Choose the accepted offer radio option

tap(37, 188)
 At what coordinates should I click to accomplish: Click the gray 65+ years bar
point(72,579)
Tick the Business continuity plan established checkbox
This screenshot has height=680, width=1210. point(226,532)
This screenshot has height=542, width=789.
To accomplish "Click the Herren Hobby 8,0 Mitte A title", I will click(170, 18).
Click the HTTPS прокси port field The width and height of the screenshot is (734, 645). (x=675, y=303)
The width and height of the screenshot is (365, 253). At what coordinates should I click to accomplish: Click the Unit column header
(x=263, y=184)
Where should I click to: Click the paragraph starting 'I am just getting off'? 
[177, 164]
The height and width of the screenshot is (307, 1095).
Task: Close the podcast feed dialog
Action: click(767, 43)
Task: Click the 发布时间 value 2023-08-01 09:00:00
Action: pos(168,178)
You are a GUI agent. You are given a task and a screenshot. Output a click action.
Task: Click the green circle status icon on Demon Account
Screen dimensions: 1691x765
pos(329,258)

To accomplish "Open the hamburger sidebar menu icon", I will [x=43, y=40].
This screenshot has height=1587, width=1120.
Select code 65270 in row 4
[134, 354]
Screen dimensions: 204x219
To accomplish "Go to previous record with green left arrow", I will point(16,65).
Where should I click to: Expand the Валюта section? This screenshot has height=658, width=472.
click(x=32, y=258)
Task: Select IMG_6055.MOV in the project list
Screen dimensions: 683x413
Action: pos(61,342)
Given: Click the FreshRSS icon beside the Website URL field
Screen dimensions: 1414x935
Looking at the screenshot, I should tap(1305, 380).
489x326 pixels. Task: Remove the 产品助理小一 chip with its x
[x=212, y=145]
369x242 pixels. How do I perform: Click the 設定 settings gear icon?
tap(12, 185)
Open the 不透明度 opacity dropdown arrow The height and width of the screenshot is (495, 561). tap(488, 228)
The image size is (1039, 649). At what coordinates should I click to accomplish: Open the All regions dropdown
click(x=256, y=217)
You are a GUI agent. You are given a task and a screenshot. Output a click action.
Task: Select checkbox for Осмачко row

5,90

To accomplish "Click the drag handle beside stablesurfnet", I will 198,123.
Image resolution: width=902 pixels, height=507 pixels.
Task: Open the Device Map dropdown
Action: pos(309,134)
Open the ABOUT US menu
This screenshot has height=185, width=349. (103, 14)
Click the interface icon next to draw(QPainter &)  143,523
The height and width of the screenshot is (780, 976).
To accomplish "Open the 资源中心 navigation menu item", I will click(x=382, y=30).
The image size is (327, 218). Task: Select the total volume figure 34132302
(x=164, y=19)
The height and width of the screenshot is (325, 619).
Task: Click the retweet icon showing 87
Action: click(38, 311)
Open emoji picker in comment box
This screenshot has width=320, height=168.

--- Exercise task ---
Write out all of the lines above as a JSON list of strings, one string per line, leaving out the blank ones.

--- Solution for this exercise ---
[
  "Choose the accepted offer radio option",
  "tap(37, 188)",
  " At what coordinates should I click to accomplish: Click the gray 65+ years bar",
  "point(72,579)",
  "Tick the Business continuity plan established checkbox",
  "This screenshot has height=680, width=1210. point(226,532)",
  "This screenshot has height=542, width=789.",
  "To accomplish \"Click the Herren Hobby 8,0 Mitte A title\", I will click(170, 18).",
  "Click the HTTPS прокси port field The width and height of the screenshot is (734, 645). (x=675, y=303)",
  "The width and height of the screenshot is (365, 253). At what coordinates should I click to accomplish: Click the Unit column header",
  "(x=263, y=184)",
  "Where should I click to: Click the paragraph starting 'I am just getting off'? ",
  "[177, 164]",
  "The height and width of the screenshot is (307, 1095).",
  "Task: Close the podcast feed dialog",
  "Action: click(767, 43)",
  "Task: Click the 发布时间 value 2023-08-01 09:00:00",
  "Action: pos(168,178)",
  "You are a GUI agent. You are given a task and a screenshot. Output a click action.",
  "Task: Click the green circle status icon on Demon Account",
  "Screen dimensions: 1691x765",
  "pos(329,258)",
  "To accomplish \"Open the hamburger sidebar menu icon\", I will [x=43, y=40].",
  "This screenshot has height=1587, width=1120.",
  "Select code 65270 in row 4",
  "[134, 354]",
  "Screen dimensions: 204x219",
  "To accomplish \"Go to previous record with green left arrow\", I will point(16,65).",
  "Where should I click to: Expand the Валюта section? This screenshot has height=658, width=472.",
  "click(x=32, y=258)",
  "Task: Select IMG_6055.MOV in the project list",
  "Screen dimensions: 683x413",
  "Action: pos(61,342)",
  "Given: Click the FreshRSS icon beside the Website URL field",
  "Screen dimensions: 1414x935",
  "Looking at the screenshot, I should tap(1305, 380).",
  "489x326 pixels. Task: Remove the 产品助理小一 chip with its x",
  "[x=212, y=145]",
  "369x242 pixels. How do I perform: Click the 設定 settings gear icon?",
  "tap(12, 185)",
  "Open the 不透明度 opacity dropdown arrow The height and width of the screenshot is (495, 561). tap(488, 228)",
  "The image size is (1039, 649). At what coordinates should I click to accomplish: Open the All regions dropdown",
  "click(x=256, y=217)",
  "You are a GUI agent. You are given a task and a screenshot. Output a click action.",
  "Task: Select checkbox for Осмачко row",
  "5,90",
  "To accomplish \"Click the drag handle beside stablesurfnet\", I will 198,123.",
  "Image resolution: width=902 pixels, height=507 pixels.",
  "Task: Open the Device Map dropdown",
  "Action: pos(309,134)",
  "Open the ABOUT US menu",
  "This screenshot has height=185, width=349. (103, 14)",
  "Click the interface icon next to draw(QPainter &)  143,523",
  "The height and width of the screenshot is (780, 976).",
  "To accomplish \"Open the 资源中心 navigation menu item\", I will click(x=382, y=30).",
  "The image size is (327, 218). Task: Select the total volume figure 34132302",
  "(x=164, y=19)",
  "The height and width of the screenshot is (325, 619).",
  "Task: Click the retweet icon showing 87",
  "Action: click(38, 311)",
  "Open emoji picker in comment box",
  "This screenshot has width=320, height=168."
]